===== DATA TO USE =====
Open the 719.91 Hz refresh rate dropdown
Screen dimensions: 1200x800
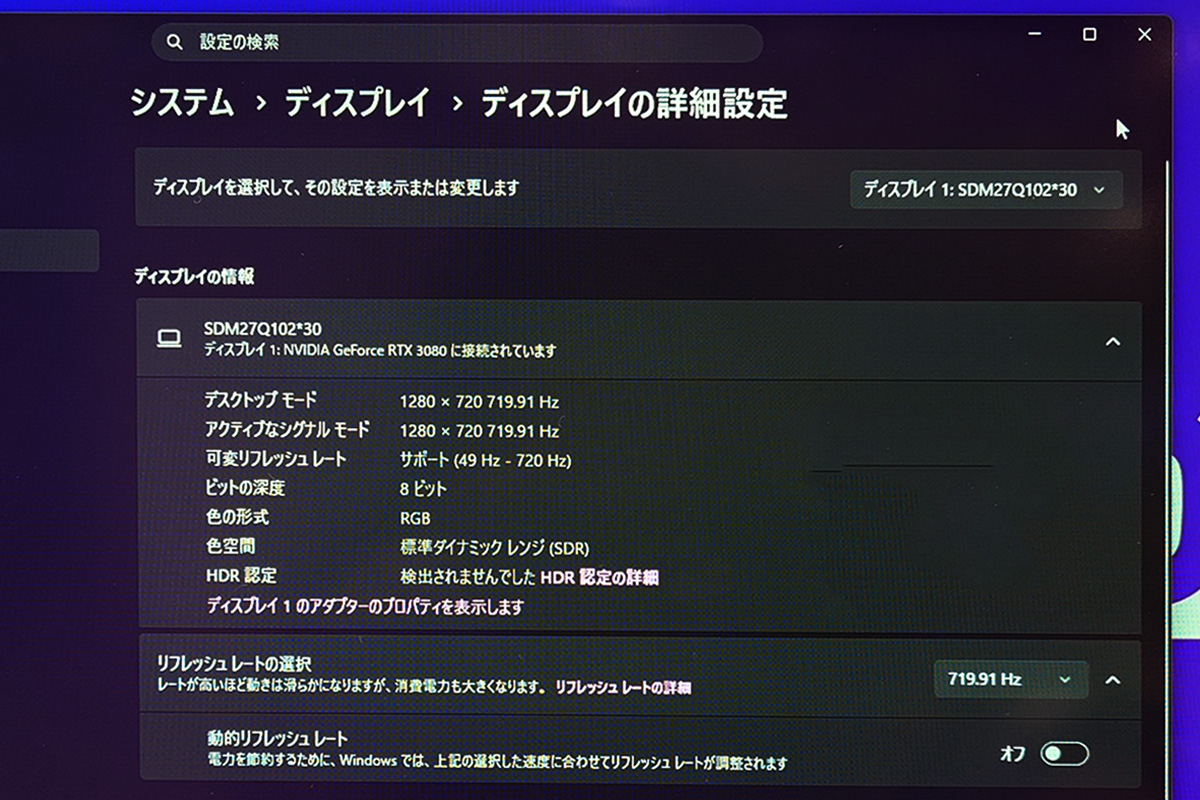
=====
===== DATA TO USE =====
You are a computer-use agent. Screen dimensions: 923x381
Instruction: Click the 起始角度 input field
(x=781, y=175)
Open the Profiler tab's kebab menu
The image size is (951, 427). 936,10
=====
=== YOUR GOAL ===
Among the records above, repeat exactly the line with "Open the 719.91 Hz refresh rate dropdown", the line with "Screen dimensions: 1200x800", and every line in between, and only those.

=== RESPONSE TO THE EXERCISE ===
Open the 719.91 Hz refresh rate dropdown
Screen dimensions: 1200x800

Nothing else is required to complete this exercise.